Instructions for the task: Please copy the data below word for word, from the line containing "Identify the location" through the line containing "(392, 494).", with both of those lines included. Leave the pictures out of your answer.

Stored records:
--- begin ---
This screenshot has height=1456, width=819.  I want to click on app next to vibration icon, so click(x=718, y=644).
--- end ---
--- begin ---
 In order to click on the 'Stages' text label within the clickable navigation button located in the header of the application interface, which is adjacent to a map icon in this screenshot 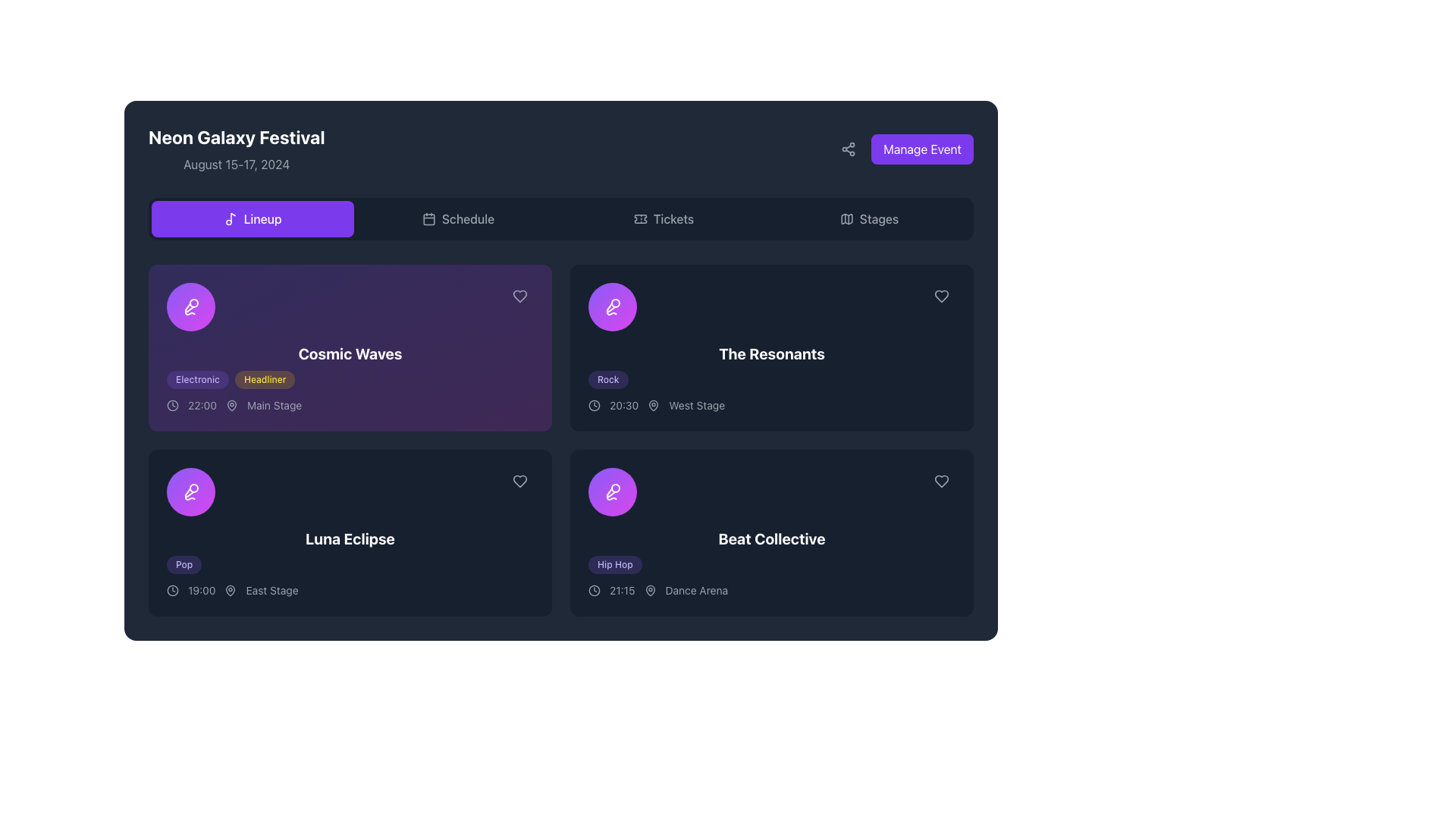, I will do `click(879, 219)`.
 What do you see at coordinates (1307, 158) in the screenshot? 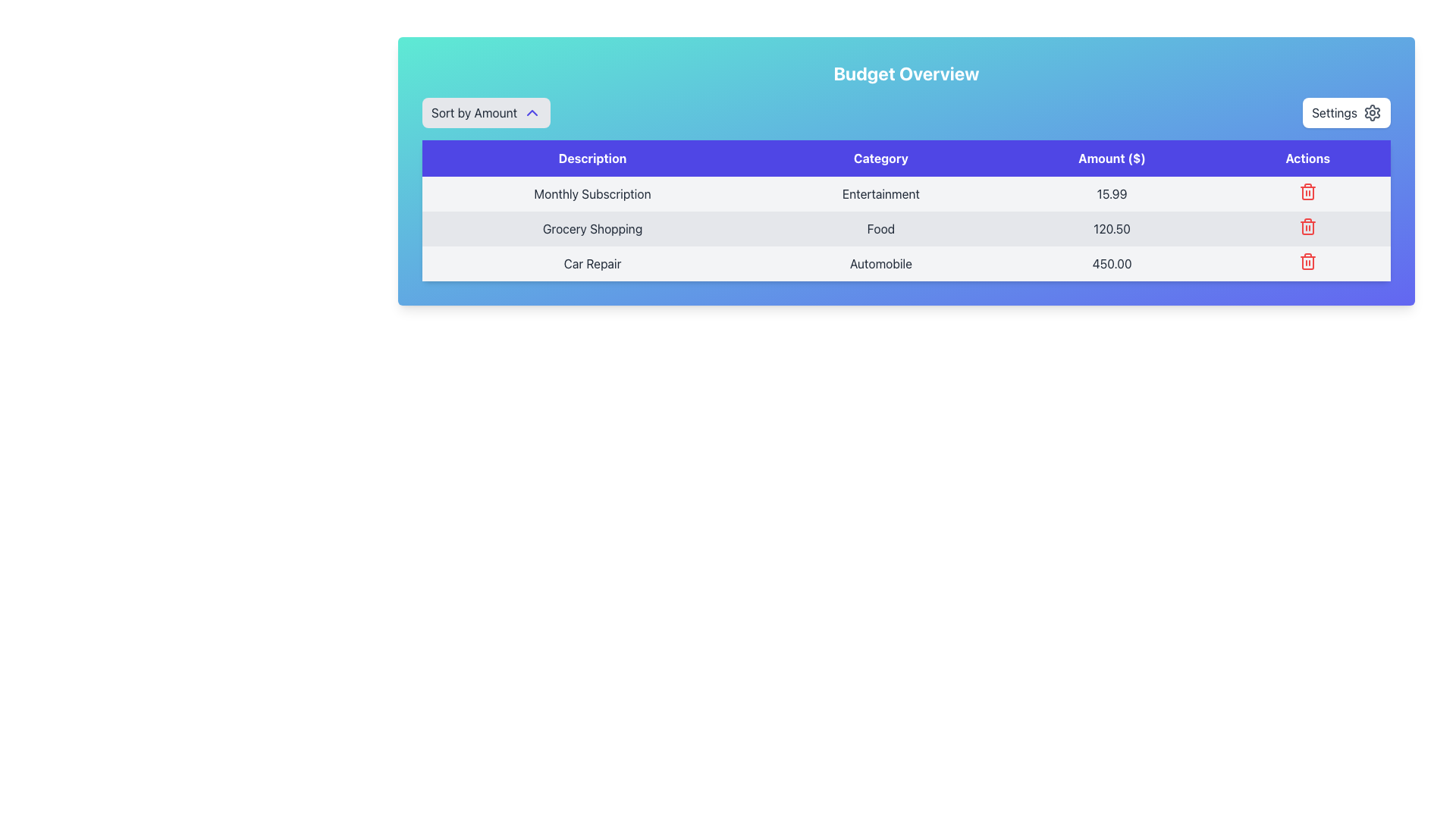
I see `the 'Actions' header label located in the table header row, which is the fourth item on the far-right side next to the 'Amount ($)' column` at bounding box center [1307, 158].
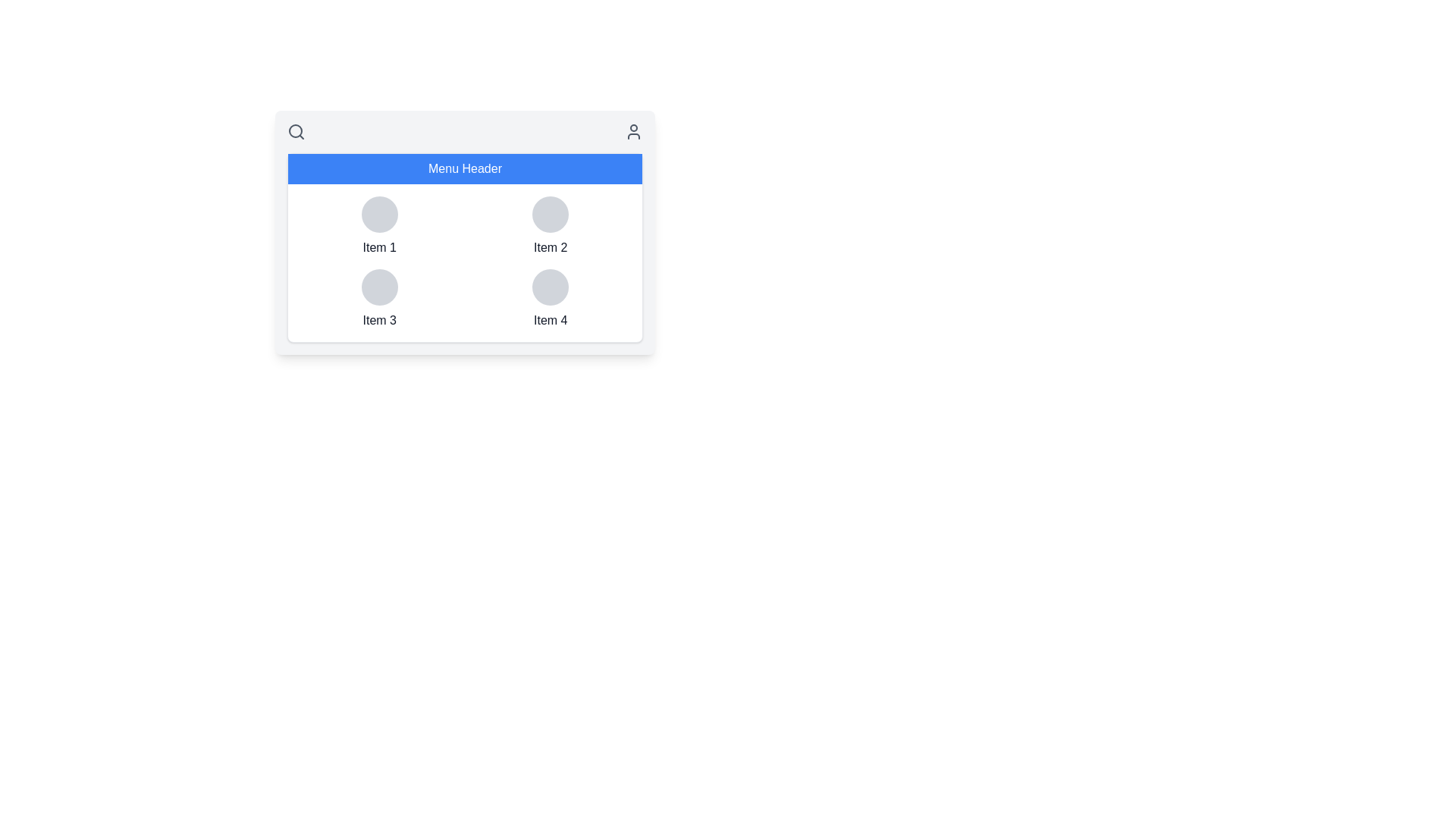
--- end ---
--- begin ---
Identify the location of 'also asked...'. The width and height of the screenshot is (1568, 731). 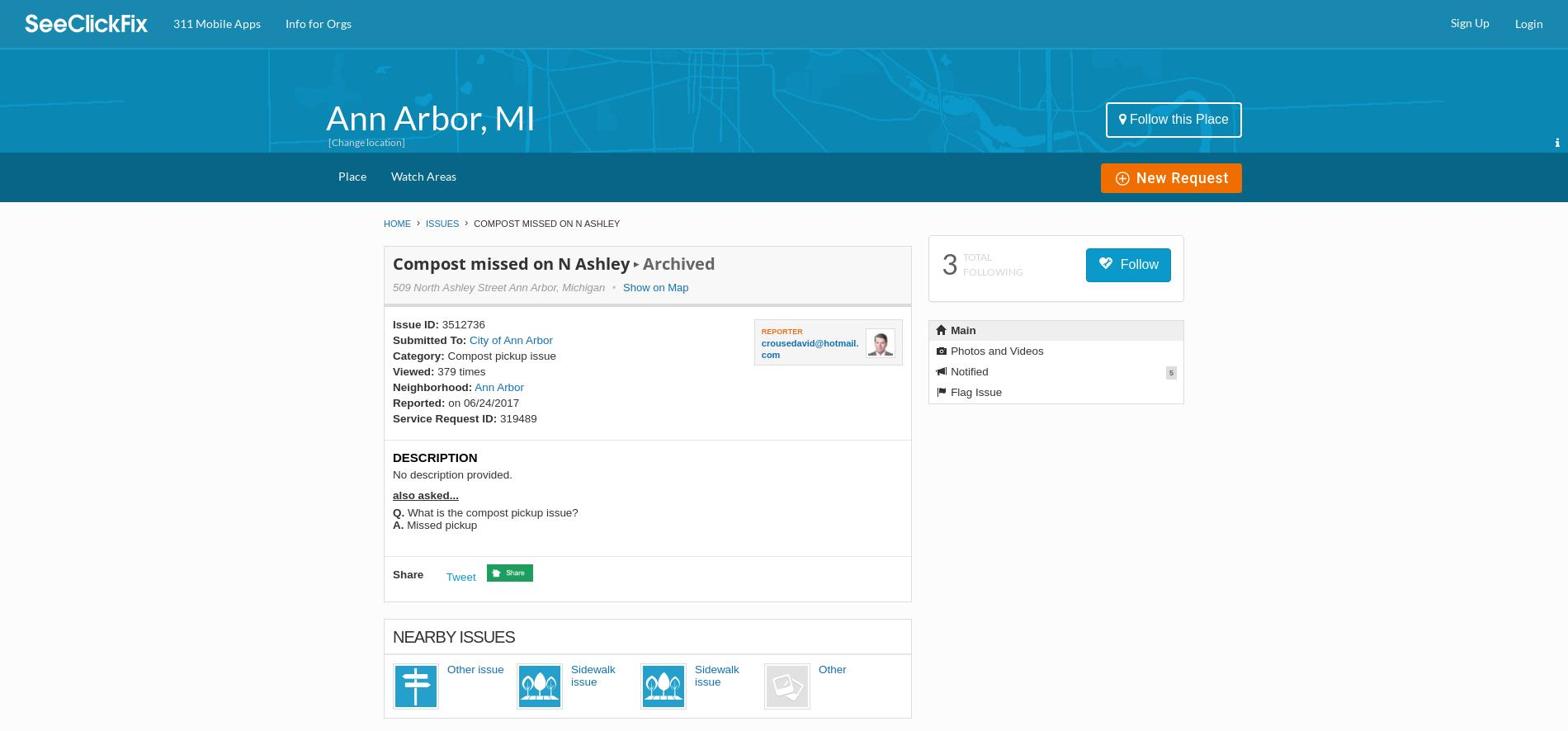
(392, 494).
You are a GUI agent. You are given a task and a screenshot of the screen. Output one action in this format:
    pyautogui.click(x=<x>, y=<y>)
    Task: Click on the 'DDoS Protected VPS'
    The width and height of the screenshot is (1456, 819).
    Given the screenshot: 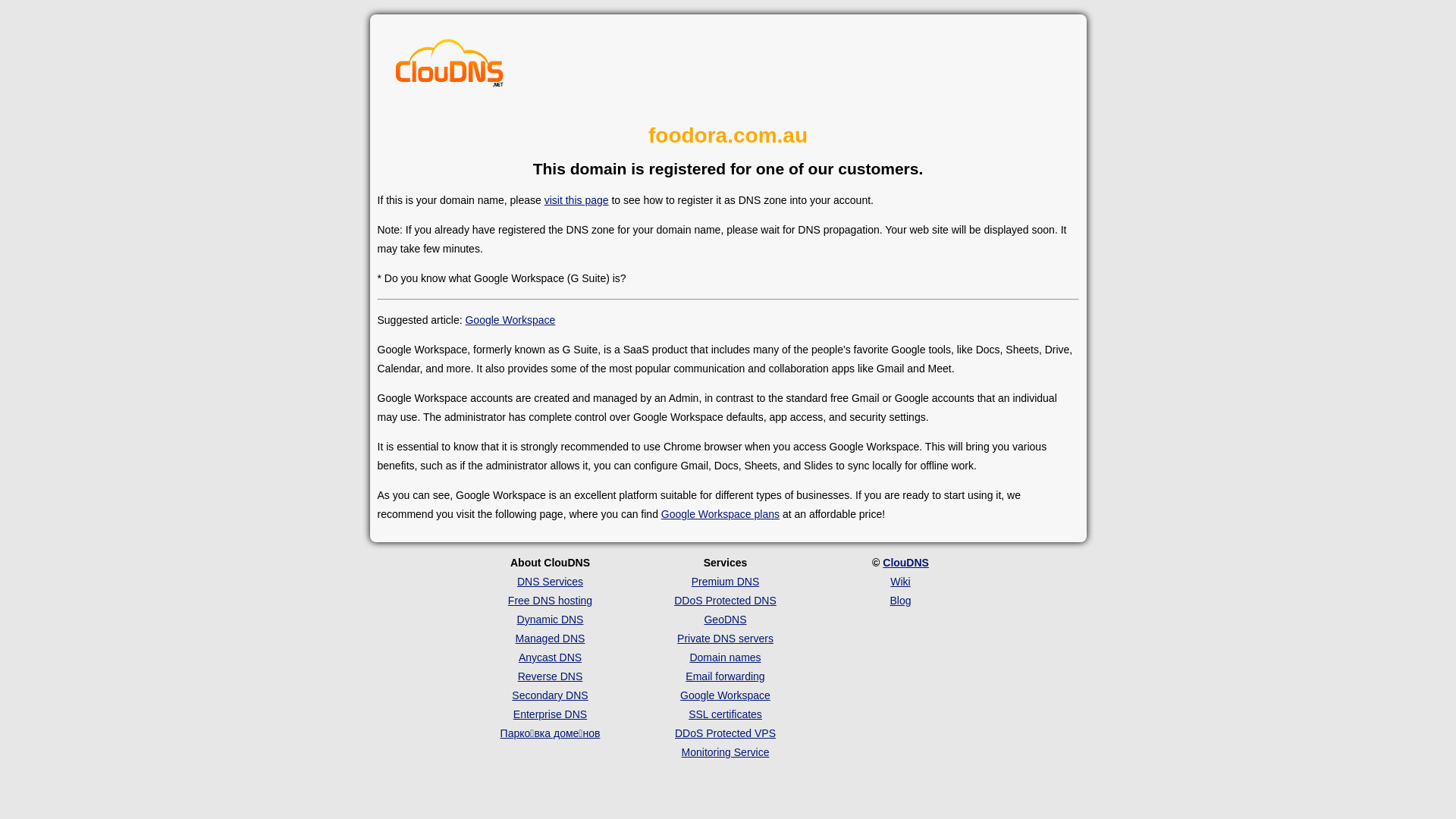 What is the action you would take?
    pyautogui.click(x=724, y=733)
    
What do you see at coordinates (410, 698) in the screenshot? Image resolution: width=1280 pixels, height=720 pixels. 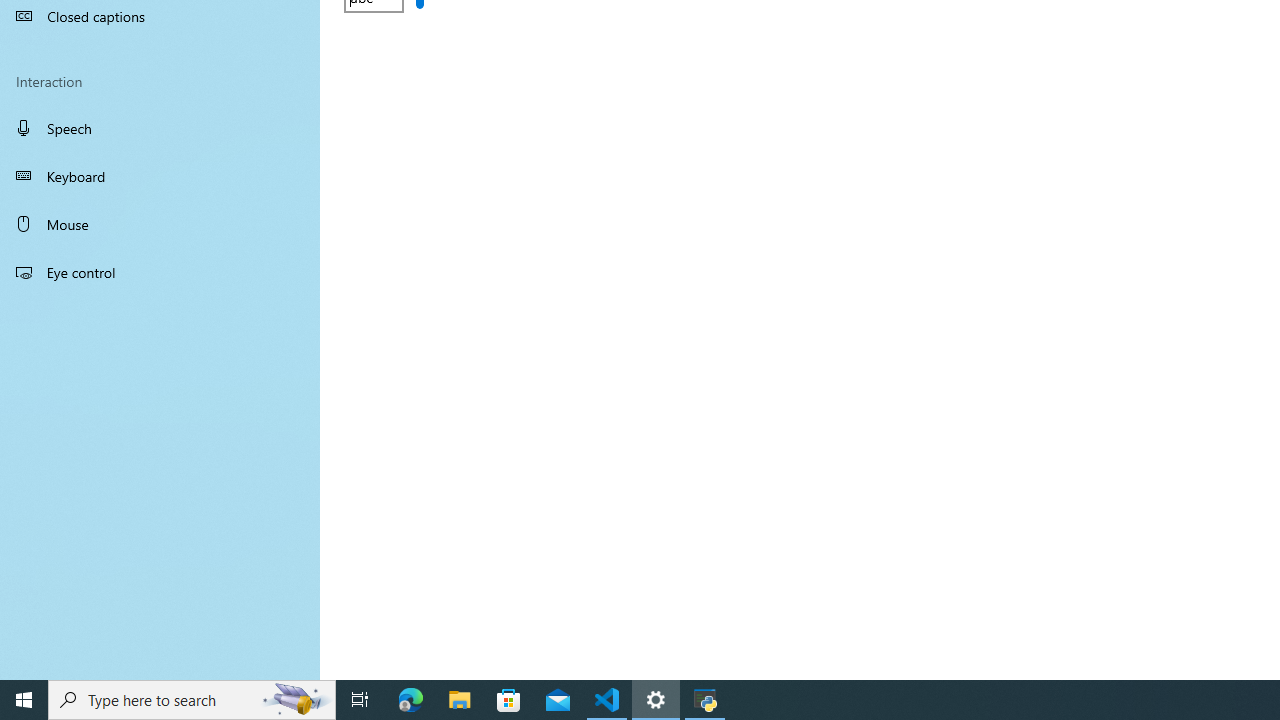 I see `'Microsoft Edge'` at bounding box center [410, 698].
--- end ---
Solution for this problem:
Identify the location of 'also asked...'. The width and height of the screenshot is (1568, 731). 
(392, 494).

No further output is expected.